La scorsa settimana il Senato ha approvato il disegno di legge recante disposizioni in materia di sicurezza stradale. La particolarità sta nella modalità dell’ esame, non frequentissima. Infatti l’approvazione ha riguardato il testo proveniente dalla sede redigente della Commissione di merito.
In questo tipo di procedura, alla Commissione Competente per materia (Commissione Lavori pubblici in questo caso) spetta la definitiva redazione degli articoli del progetto di legge, mentre al’Assemblea del Senato è riservato di procedere al solo voto finale sull’intero provvedimento. Alla Camera, l’Assemblea vota anche i singoli articoli, senza emendamenti da poter inserire.
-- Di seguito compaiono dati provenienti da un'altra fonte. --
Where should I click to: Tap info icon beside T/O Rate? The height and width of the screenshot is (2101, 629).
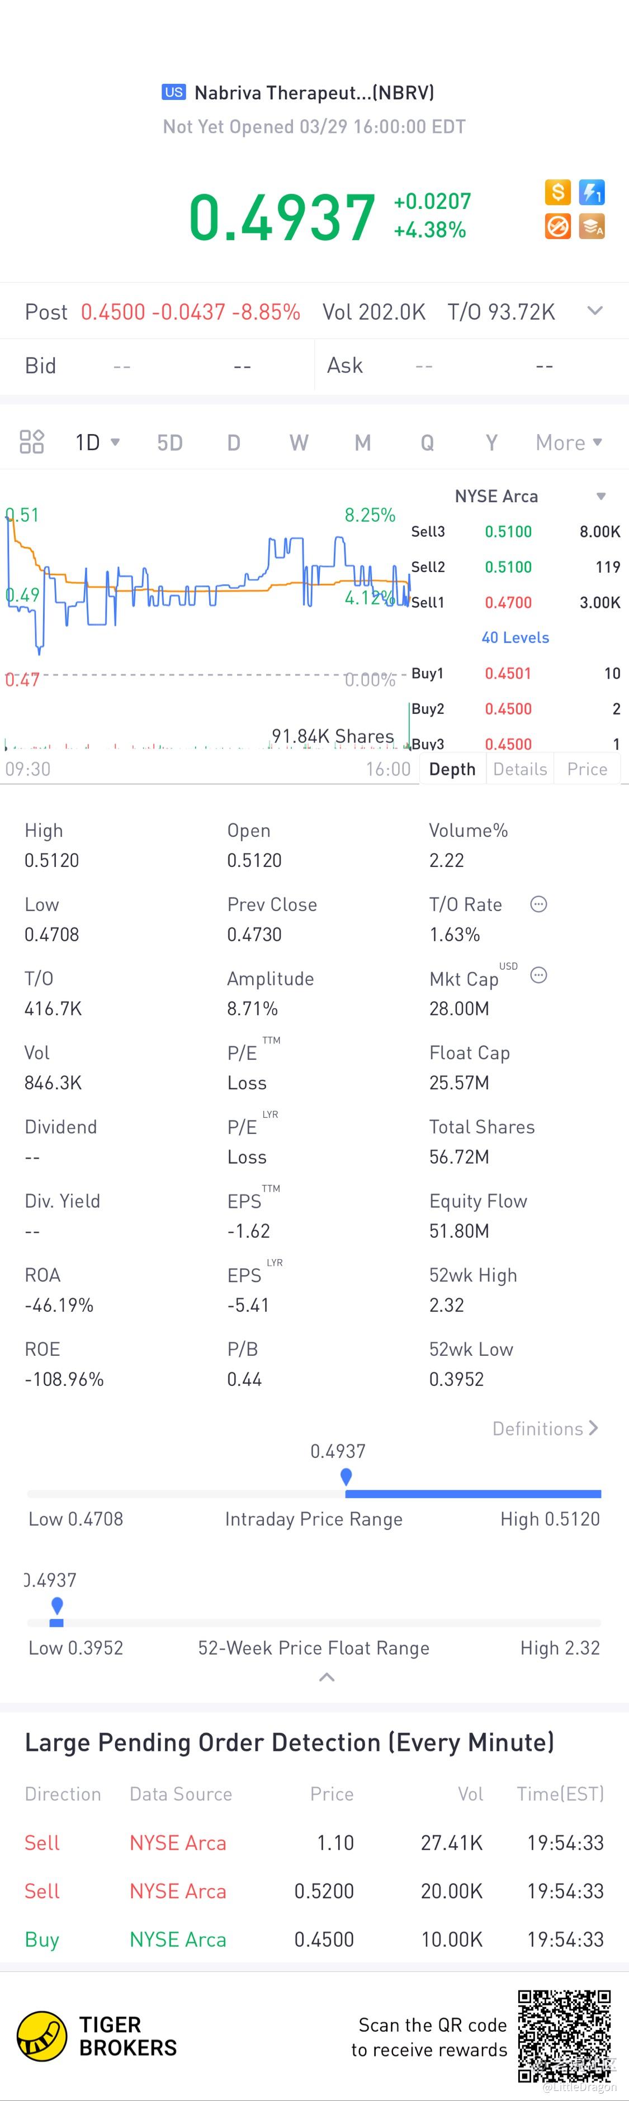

Come previsto dall’articolo 36 del Regolamento del Senato, una volta che il provvedimento è stato assegnato in sede redigente, entro otto giorni dalla comunicazione dell’assegnazione, otto Senatori possono chiedere che l’esame in Commissione sia preceduto da una discussione in Assemblea per fissare, con apposito ordine del giorno, i criteri informatori a cui la Commissione dovrà attenersi nella formulazione del testo.
Si tratta di un ibrido, rispetto alla sede di classica utilizzazione (sede referente) e all’altra sede speciale, quella deliberante (o legislativa). In particolare, rispetto a quest’ultima è meno usuale, proprio in considerazione del voto in Assemblea che ritarda il procedimento agevolato.